De hoofdrolspelers zijn homojongens die zich prostitueren om de kost te verdienen. Toch is dit geen ‘homo-erotische roman’, zoals de flaptekst beweert. Seksscènes komen er niet in voor, sterker nog, het boek gaat eigenlijk niet eens over homoseksualiteit als zelfstandig verschijnsel.

Weliswaar is Blue Boy, de hoofdpersoon, een jongen die in de glazen gemeenschap belandt als hij vanwege ‘onzedelijk gedrag’ van school is verwijderd en door zijn vader uit huis gejaagd. En parallel aan zijn verhaal loopt dat van zijn vrienden en voorgangers in het koninkrijk van het Nieuwe Park, waar ‘geen dagen, alleen nachten’ zijn.

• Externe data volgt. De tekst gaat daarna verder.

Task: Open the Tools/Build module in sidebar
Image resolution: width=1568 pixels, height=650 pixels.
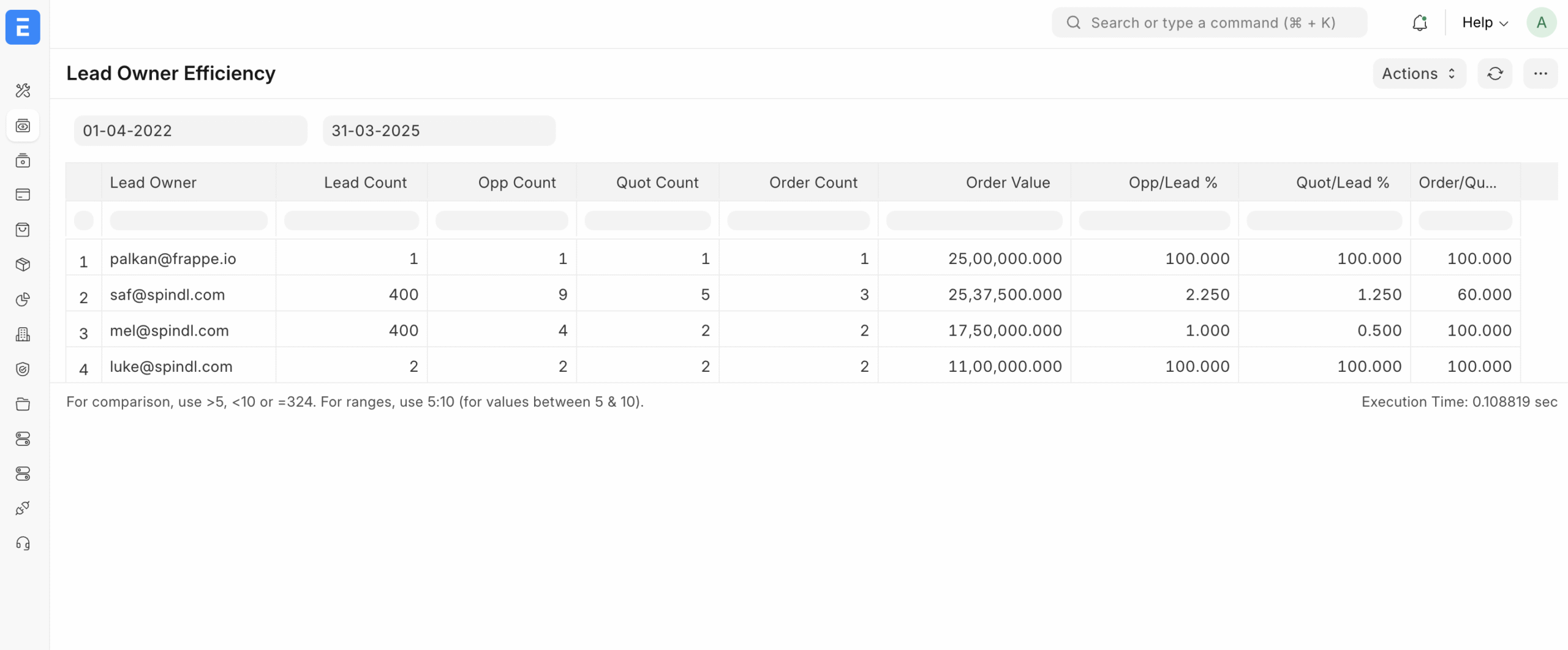Action: [x=23, y=91]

Maar de ware inzet van het boek is de problematische verhouding van de jongens met hun vader, die hen heeft verstoten vanwege hun seksuele geaardheid. Ze komen buiten de gemeenschap te staan waar ze tot dan toe deel van uitmaakten, en vanaf dat moment wordt hun leven volledig beheerst door de zoektocht naar liefde, geborgenheid en zelfrespect.

Pai richt zich daarbij vrijwel volledig op het gevoel van verlorenheid waartoe het conflict tussen vader en zoon leidt, zonder een van beiden te veroordelen: zowel vader als zoon lijdt onder de breuk. In een ingetogen stijl zonder sentimentalisme, die de gebeurtenissen voor zichzelf laat spreken, en met hier en daar een vleugje humor, toont Pai hoe een maatschappelijk systeem mensen in een bepaalde rol dwingt.

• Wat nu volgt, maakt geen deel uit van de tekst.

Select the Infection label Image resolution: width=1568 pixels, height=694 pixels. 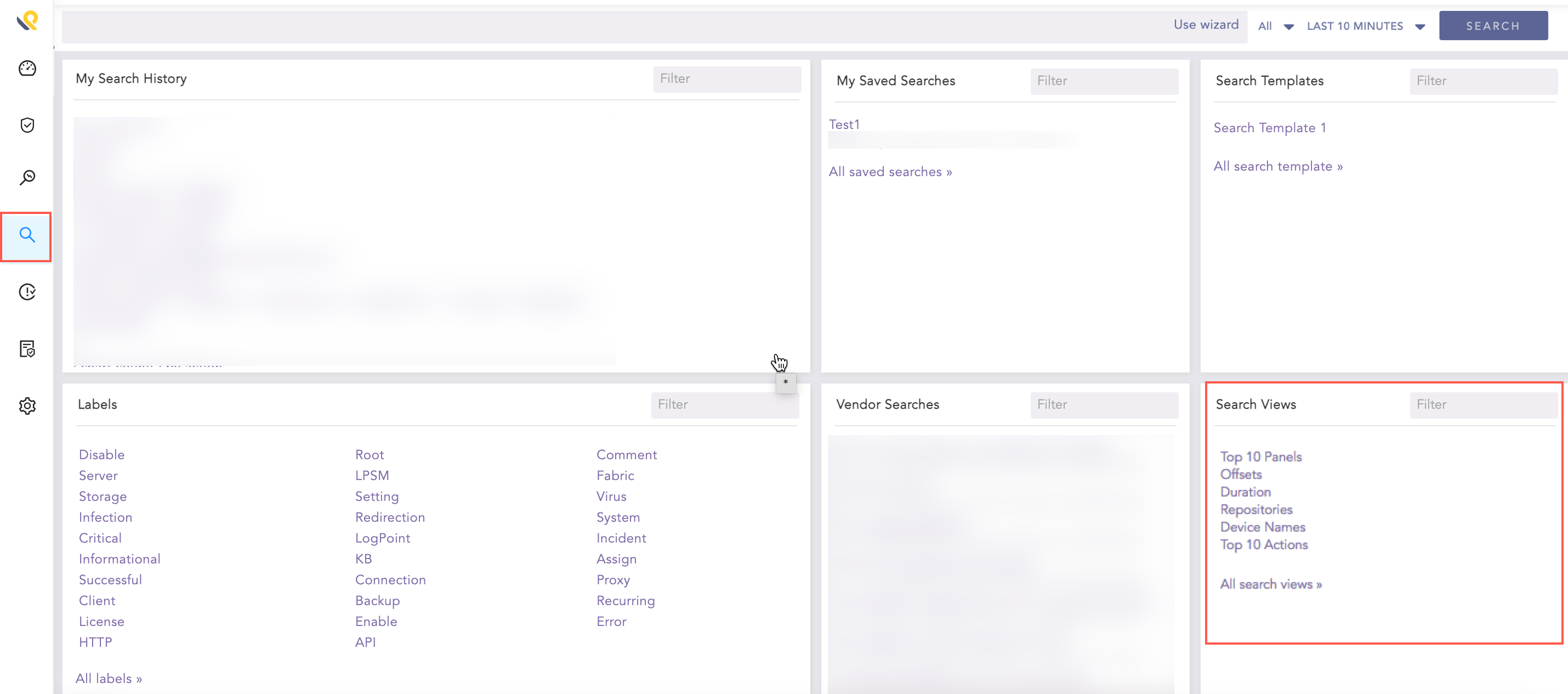click(105, 517)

In de Chinese traditie is die dwang onlosmakelijk verbonden met het sterk moralistische confucianisme, waarin onvoorwaardelijk respect voor de ouders een belangrijke plaats inneemt. Tegen die achtergrond en die van het alledaagse leven in Taiwan in de jaren zestig en zeventig – de armoede, de avondklok, het militarisme, de relatie met China, de corruptie en het belang van persoonlijke betrekkingen om iets te bereiken – krijgt de strijd van Blue Boy tegen de eenzaamheid dimensie.

In de jaren negentig, toen de Taiwanese samenleving steeds democratischer en kapitalistischer werd, groeide Jongens van glas uit tot een waar cultboek, en in 2003 werd er een razend populaire televisieserie van gemaakt, waarin uiteraard vooral de homoseksualiteit werd benadrukt. Zo’n interpretatie is kenmerkend voor het huidige extraverte tijdsgewricht, maar met de verborgen, innerlijke wereld van het boek heeft het weinig meer te maken. Glas is snel gebroken.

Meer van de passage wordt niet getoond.